Getting rid of the problem

According to depth psychology and its variants, humans have reasonably repetitious ways of getting rid of these problems, through cutting off from reality as a whole. We can call these ways of acting ‘defense mechanisms’ or ‘modes of suppression’ – they are suppressing internal rebels and unpleasantnesses, moving them on as it were. This is an idiosyncratic rather than definitive list, and other cultures may use different methods.
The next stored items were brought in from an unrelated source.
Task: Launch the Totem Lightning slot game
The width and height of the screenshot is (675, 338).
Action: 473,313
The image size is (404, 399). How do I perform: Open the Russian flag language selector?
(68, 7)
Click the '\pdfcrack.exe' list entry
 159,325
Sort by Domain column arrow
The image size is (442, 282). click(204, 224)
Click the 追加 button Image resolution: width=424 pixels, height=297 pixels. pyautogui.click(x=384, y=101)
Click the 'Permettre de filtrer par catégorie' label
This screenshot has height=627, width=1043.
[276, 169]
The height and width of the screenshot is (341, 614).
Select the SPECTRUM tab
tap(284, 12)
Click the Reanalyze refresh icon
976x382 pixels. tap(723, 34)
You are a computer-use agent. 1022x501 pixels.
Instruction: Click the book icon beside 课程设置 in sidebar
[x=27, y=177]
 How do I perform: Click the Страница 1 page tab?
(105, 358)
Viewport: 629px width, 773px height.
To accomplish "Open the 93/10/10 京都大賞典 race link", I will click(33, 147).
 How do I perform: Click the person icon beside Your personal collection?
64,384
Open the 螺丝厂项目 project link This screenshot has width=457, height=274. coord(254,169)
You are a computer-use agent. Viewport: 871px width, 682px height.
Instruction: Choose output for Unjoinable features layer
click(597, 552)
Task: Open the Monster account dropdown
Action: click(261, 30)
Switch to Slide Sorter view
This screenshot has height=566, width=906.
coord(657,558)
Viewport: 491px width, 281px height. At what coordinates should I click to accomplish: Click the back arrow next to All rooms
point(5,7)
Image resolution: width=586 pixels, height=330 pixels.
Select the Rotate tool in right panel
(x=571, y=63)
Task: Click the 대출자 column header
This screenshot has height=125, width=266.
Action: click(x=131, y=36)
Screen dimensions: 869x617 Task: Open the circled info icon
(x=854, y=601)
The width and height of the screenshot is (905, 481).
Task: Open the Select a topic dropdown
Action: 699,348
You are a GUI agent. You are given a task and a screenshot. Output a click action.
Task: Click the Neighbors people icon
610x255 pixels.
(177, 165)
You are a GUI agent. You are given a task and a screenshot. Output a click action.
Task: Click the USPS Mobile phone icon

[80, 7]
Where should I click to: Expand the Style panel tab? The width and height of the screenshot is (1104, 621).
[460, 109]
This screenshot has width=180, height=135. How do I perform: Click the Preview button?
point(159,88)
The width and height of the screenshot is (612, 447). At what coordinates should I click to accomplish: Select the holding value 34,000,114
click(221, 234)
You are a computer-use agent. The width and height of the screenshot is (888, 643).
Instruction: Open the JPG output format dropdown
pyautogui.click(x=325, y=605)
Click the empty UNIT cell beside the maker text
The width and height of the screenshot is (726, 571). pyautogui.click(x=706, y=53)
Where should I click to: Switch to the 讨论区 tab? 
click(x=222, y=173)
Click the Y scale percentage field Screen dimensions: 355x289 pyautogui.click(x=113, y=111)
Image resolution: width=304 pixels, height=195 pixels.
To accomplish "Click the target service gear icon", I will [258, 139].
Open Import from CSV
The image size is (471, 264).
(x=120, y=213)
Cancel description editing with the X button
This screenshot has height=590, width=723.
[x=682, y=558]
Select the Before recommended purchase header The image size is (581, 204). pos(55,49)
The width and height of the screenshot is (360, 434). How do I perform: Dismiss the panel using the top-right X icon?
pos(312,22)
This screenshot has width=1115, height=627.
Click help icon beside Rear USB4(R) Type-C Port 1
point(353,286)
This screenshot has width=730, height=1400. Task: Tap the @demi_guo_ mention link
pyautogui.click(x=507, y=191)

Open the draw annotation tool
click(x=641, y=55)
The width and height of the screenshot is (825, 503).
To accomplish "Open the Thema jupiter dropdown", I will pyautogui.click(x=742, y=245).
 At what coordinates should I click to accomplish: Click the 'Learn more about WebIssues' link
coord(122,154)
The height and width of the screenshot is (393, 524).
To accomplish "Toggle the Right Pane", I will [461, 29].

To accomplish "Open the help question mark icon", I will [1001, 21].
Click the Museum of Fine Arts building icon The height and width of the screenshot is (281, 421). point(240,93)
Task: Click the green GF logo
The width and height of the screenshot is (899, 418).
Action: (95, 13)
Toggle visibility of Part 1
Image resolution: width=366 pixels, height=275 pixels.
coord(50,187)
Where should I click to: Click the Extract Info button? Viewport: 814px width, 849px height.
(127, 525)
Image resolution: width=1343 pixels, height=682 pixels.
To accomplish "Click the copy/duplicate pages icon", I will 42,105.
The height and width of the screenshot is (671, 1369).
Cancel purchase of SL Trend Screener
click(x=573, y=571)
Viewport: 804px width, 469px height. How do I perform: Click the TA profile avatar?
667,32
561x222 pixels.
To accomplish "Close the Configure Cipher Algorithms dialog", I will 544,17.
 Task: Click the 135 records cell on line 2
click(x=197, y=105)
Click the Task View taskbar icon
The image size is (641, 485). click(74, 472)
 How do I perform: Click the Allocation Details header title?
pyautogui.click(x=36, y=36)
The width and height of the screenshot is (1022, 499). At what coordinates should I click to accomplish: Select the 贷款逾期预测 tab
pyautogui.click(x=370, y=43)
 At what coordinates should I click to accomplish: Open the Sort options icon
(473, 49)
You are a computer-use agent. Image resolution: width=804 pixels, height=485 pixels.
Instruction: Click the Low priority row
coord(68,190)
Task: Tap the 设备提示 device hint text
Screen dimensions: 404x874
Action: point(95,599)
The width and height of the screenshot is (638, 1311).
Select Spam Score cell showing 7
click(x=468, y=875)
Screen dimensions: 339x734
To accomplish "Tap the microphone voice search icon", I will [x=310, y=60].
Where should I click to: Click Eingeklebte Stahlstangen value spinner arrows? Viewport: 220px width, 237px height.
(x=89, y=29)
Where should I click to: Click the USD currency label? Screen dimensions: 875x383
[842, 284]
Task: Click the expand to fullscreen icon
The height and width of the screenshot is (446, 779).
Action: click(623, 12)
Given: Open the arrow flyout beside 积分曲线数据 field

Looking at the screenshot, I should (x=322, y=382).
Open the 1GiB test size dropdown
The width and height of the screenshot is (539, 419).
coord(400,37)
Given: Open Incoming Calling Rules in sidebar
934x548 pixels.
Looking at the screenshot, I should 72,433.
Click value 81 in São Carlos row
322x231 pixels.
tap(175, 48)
  • Denial/Repression: where we consciously or unconsciously hold our feelings and understandings down. We may think that we don’t need those feelings: they are uncomfortable; we have to get on with life; we cannot wallow in feeling; we have things to do and feelings are a distraction. We might even fear that suicide is the only solution to ending such feelings. With denial a person may repeatedly insist the problem they feel is not real, so everything can go on as normal. We usually seek support in this suppression of feeling and awareness from others, to make it easier and seem more real, as we are all cut off and being cut off is normal. It seems to be the case that this approach uses fixed patterns of muscular tension to hold the feelings down, or to produce painful distractions, so we can forget the emotions. Suppression of feelings leads to suppression of awareness and of the body, and this produces complications in life.
  • Distraction: When a person focuses on some other minor problem or interest instead of the problems or feelings that they are really, and distressingly, facing. It is a mode of avoidance. Manic, if apparently pointless, activity seems common.
  • Displacement and Projection: where we tell ourselves and others that the problem is really something else which is manageable, or it is the fault of others who are inevitably evil and can be denounced. We displace or project our anger or fear on to something else, we can deal with, or that we dislike anyway. Often the projecting is directed upon are those who are culturally and politically legitimated targets of blame, fear or envy, and who are usually fairly harmless or remote, so that it is safe to blame them. The blamed are members of an identifiable out-group. Those people, may be selected (possibly deliberately) as those at fault, by other people we define as being in our identity ingroup, but who may side with the establishment, or their own power. This process is known as ‘scapegoating.’
  • Moral Certainty: usually involves projection and assumes we, and those in our ingroup, know what correct action is. Everyone who disagrees with us is just wrong, and to be blamed, rather than listened to. The scapegoating is morally justified, because the outgroup is morally repugnant, and if they were eliminated life would be better. Uncertainty and compassion are weaknesses if they get in the way of our certainty. We should not feel these feelings. We should suppress what troubles us: that is the way to be fully human. As the pain we feel is the fault of the immoral outgroup, getting rid of that outgroup gets rid of the pain, so we don’t have to feel distressed any more.
  • Informational focus: the information we accept structures what we perceive, and the information we are likely to accept in future. People in contemporary society tend to seek out new information that is likely to match information they have already accepted. Information and understanding can also produce feelings. Dogmatic assertions seem common, as they help bolster the suppression, or the creation of particular feelings.
  • Fantasy: occurs when the posed solutions to problems are completely unrealistic, or depend on the future not being similar to the past in an extremely beneficial manner (unspecified innovation). Again the point is to turn away from confronting the emotional pain.
  • Sublimation: occurs when a person realises the feelings and turns the energy of those feelings into a socially approved or useful action. Of course the action can involve displacement or fantasy, but it is less likely as these people are not necessarily running away from their pain.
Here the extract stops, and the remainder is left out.